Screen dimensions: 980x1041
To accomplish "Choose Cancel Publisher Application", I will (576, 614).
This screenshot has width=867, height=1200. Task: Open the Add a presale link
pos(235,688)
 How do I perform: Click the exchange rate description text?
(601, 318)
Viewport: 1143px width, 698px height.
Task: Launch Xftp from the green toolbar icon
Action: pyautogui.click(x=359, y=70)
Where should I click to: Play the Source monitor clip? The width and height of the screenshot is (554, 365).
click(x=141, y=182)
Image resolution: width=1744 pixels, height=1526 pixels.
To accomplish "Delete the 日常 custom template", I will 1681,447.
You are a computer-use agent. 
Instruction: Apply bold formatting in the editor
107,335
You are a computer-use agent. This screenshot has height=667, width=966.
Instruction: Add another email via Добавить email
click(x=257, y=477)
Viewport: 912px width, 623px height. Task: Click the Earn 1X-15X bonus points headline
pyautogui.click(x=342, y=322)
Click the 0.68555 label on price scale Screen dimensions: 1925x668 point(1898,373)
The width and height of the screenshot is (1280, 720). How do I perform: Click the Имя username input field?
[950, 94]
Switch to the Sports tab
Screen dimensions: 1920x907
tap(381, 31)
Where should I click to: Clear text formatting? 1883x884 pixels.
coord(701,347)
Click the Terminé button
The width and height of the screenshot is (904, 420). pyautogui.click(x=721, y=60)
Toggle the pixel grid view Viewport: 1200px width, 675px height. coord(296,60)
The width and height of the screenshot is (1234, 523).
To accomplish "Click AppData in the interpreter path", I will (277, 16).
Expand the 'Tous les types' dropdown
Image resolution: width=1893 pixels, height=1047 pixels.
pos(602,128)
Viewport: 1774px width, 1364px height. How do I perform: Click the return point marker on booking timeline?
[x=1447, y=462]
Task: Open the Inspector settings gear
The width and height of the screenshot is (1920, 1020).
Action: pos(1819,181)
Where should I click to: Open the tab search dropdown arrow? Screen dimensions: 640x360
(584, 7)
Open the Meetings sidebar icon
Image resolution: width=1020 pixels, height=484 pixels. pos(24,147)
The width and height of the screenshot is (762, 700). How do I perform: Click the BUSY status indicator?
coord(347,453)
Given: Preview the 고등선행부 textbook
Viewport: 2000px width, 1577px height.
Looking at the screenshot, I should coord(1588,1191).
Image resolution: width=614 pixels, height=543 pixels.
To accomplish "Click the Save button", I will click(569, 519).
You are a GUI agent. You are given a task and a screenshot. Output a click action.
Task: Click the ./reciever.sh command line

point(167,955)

THE TASK: Copy the records above word for word, keeping every line as it appears.

EXPECTED ANSWER:
Screen dimensions: 980x1041
To accomplish "Choose Cancel Publisher Application", I will (576, 614).
This screenshot has width=867, height=1200. Task: Open the Add a presale link
pos(235,688)
 How do I perform: Click the exchange rate description text?
(601, 318)
Viewport: 1143px width, 698px height.
Task: Launch Xftp from the green toolbar icon
Action: pyautogui.click(x=359, y=70)
Where should I click to: Play the Source monitor clip? The width and height of the screenshot is (554, 365).
click(x=141, y=182)
Image resolution: width=1744 pixels, height=1526 pixels.
To accomplish "Delete the 日常 custom template", I will 1681,447.
You are a computer-use agent. 
Instruction: Apply bold formatting in the editor
107,335
You are a computer-use agent. This screenshot has height=667, width=966.
Instruction: Add another email via Добавить email
click(x=257, y=477)
Viewport: 912px width, 623px height. Task: Click the Earn 1X-15X bonus points headline
pyautogui.click(x=342, y=322)
Click the 0.68555 label on price scale Screen dimensions: 1925x668 point(1898,373)
The width and height of the screenshot is (1280, 720). How do I perform: Click the Имя username input field?
[950, 94]
Switch to the Sports tab
Screen dimensions: 1920x907
tap(381, 31)
Where should I click to: Clear text formatting? 1883x884 pixels.
coord(701,347)
Click the Terminé button
The width and height of the screenshot is (904, 420). pyautogui.click(x=721, y=60)
Toggle the pixel grid view Viewport: 1200px width, 675px height. coord(296,60)
The width and height of the screenshot is (1234, 523).
To accomplish "Click AppData in the interpreter path", I will (277, 16).
Expand the 'Tous les types' dropdown
Image resolution: width=1893 pixels, height=1047 pixels.
pos(602,128)
Viewport: 1774px width, 1364px height. How do I perform: Click the return point marker on booking timeline?
[x=1447, y=462]
Task: Open the Inspector settings gear
The width and height of the screenshot is (1920, 1020).
Action: pos(1819,181)
Where should I click to: Open the tab search dropdown arrow? Screen dimensions: 640x360
(584, 7)
Open the Meetings sidebar icon
Image resolution: width=1020 pixels, height=484 pixels. pos(24,147)
The width and height of the screenshot is (762, 700). How do I perform: Click the BUSY status indicator?
coord(347,453)
Given: Preview the 고등선행부 textbook
Viewport: 2000px width, 1577px height.
Looking at the screenshot, I should coord(1588,1191).
Image resolution: width=614 pixels, height=543 pixels.
To accomplish "Click the Save button", I will click(569, 519).
You are a GUI agent. You are given a task and a screenshot. Output a click action.
Task: Click the ./reciever.sh command line

point(167,955)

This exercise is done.